There is hardly a family in Vienna whose customary gathering on Christmas-eve has not been marred this year by the absence of some member on account of an attack of the influenza. Homes where the children have all remained well count themselves exceptionally fortunate. Princess Stephanie, who has been suffering from the malady, recovered sufficiently to enable her personally to superintend the preparation of the beautifully-adorned and splendidly-lighted Christmas-tree of her little daughter, the Princess Elizabeth, now six years old. Among the numerous presents received from the various members of the Imperial House and others for the young Archduchess is a speaking doll, fitted with a phonograph cylinder, which is calculated to create no small astonishment. Among other things, the doll will be able to recite a poe, composed by the Archduchess Marie Valerie in honour of Christmas-eve.
I know, your first thought upon reading this is: “How remarkable!
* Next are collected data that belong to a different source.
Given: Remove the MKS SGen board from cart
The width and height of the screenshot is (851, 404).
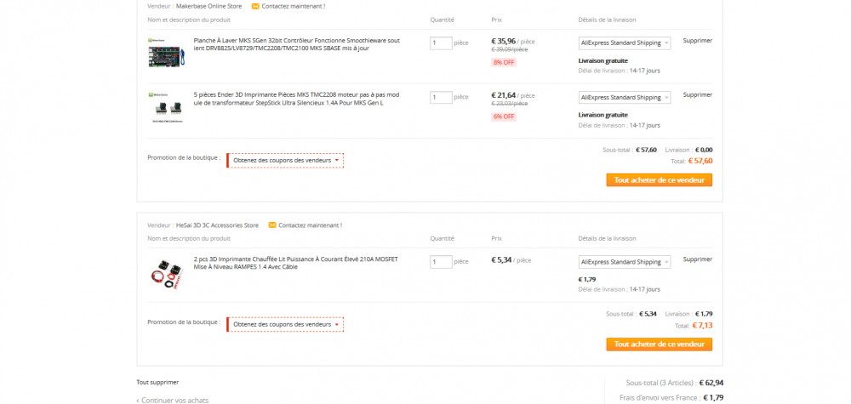Looking at the screenshot, I should pyautogui.click(x=697, y=40).
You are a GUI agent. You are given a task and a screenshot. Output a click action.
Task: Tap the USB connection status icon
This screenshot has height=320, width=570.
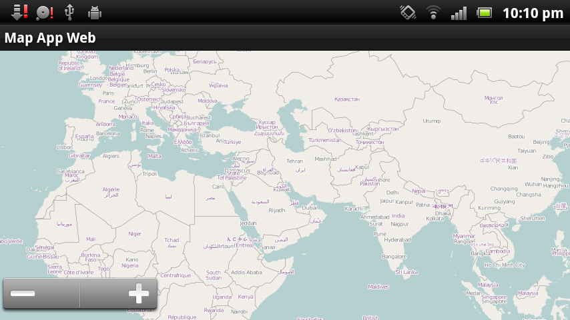pyautogui.click(x=69, y=13)
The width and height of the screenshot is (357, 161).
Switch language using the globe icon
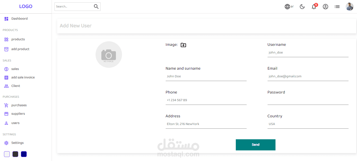(287, 7)
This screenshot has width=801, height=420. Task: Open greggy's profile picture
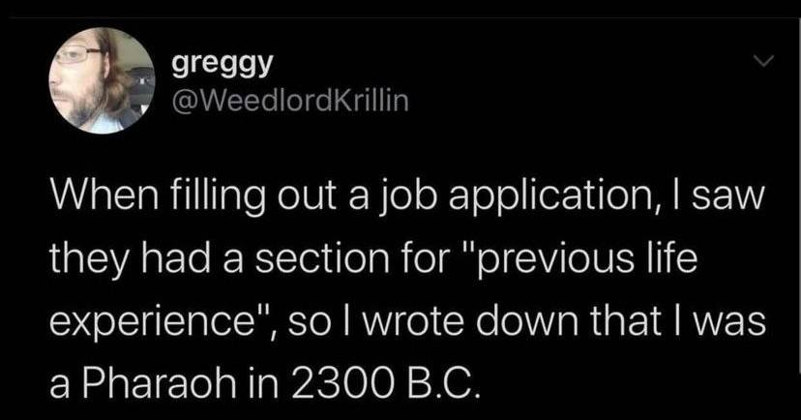102,79
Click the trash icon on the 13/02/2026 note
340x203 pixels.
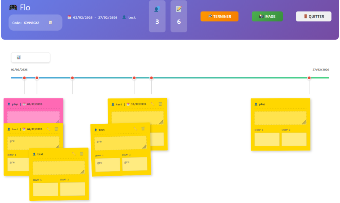point(160,104)
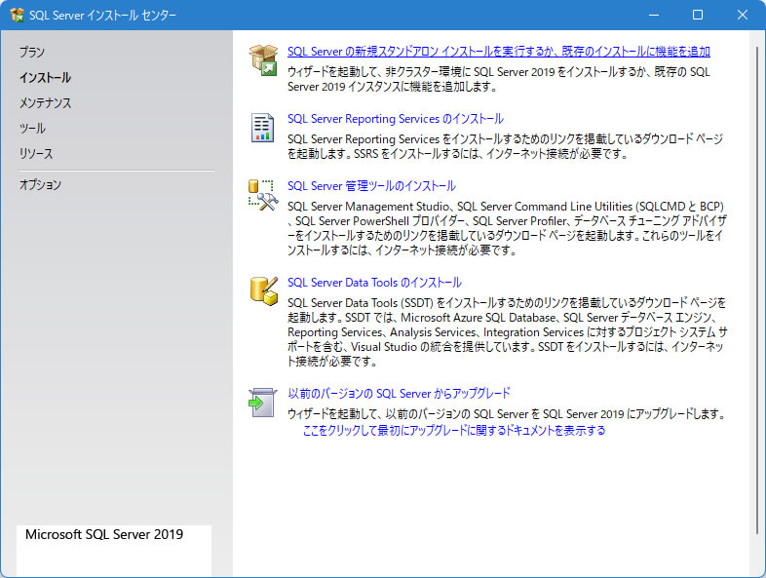
Task: Click the SQL Server app icon in title bar
Action: (16, 15)
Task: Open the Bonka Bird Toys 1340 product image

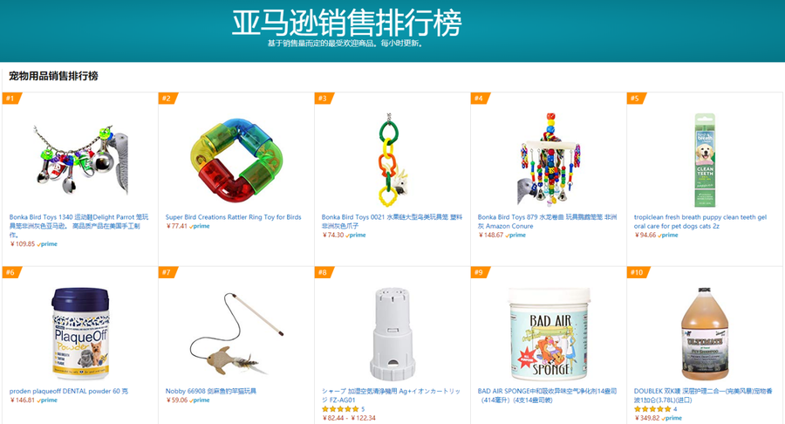Action: tap(80, 161)
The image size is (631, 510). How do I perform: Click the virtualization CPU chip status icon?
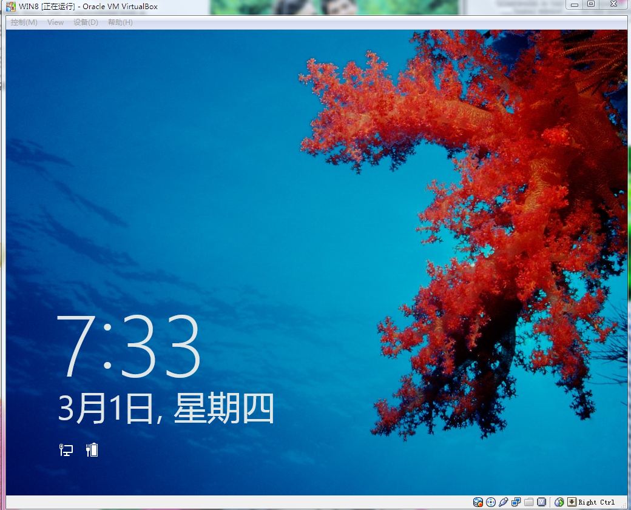[x=541, y=502]

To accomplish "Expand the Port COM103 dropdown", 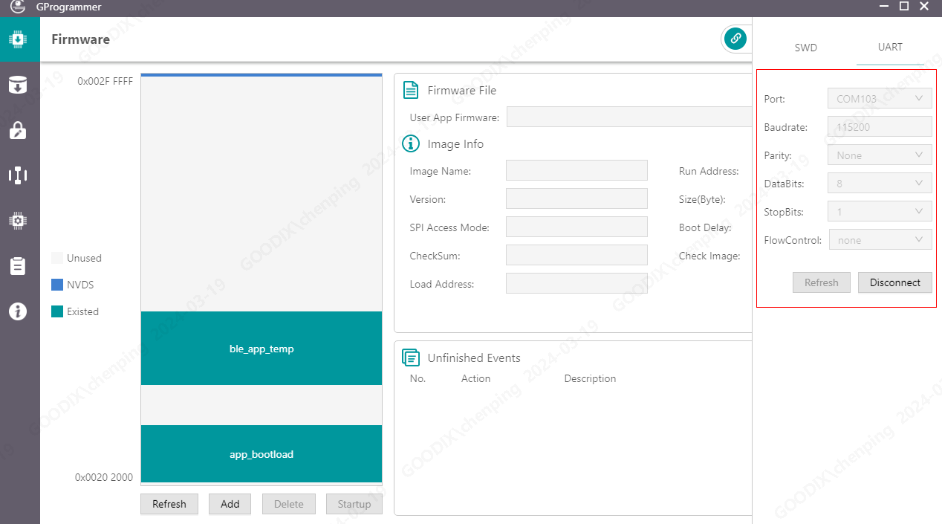I will point(880,99).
I had no idea talking dolls were around so long ago!” But just think a little bit longer…..
Yup. That’s right. That very special present in 1889 was just an early version of over a century’s worth of toys that would eventually lead to horrors like this:
Yes, my kids had one. No, we didn’t buy it. Thanks, brother and sister-in-law.
One has to wonder how many days it took before Princess Stephanie was so sick of hearing that poem over and over and over again, that she arranged to have the Archduchess’s governess “accidentally” drop the doll in a snowbank. Or a fountain. Or under the wheels of a carriage. None of us could blame her.*
In 1889, the phonograph was 12 years old, but still very much a novelty, even when it wasn’t inside a doll’s head. People didn’t usually have one at home, but it was shown off at exhibitions, used in business and for legal purposes, and was, thanks to the prescience of Thomas Edison, his sound engineer Theo Wangemann, and his UK representative Colonel George Gouroud,** fast becoming a means of documenting history through the voices of the famous. For example, the poet Robert Browning died on December 12, 1889, but thanks to the phonograph, his voice was recorded in May of that year, an event mentioned in the Pall Mall Gazette:
The most unique, and in some ways the most precious, memorial of the dead poet now existing is one which is preserved in Edison House, Northumberland-avenue. This is a phonogram of his voice. Mr. Browning once spoke into a phonograph for Colonel Gouraud, who has carefully treasured his words. Science has few greater marvels to record than its power of thus preserving “the sound of a voice that is still.”–December 21, 1889
Would you like to hear it? It’s wonderful (credit to transformingArt on Youtube):
And here is an 1888 recording of none other than Queen Victoria, recorded by Sydney Morse (credit to Twiddlybobby on Youtube). Somehow, her voice sounds like I thought it would….***
The only mention of the phonograph–or gramophone, as Holmes called it–occurs in “The Mazarin Stone,” which takes place in 1903, and which some of you no doubt find more horrific than a dancing, squawking Elmo. But phonographs–or rather, phonograph records–can do more than save the Great Detective from Count Negretto Sylvius. They can, and have, preserved the voices of great Sherlockian performers for posterity–and for you, should you win this drawing. All you need to do to enter is to answer the following question:
Why didn’t Percy Phelps just copy the treaty in his uncle’s private room?????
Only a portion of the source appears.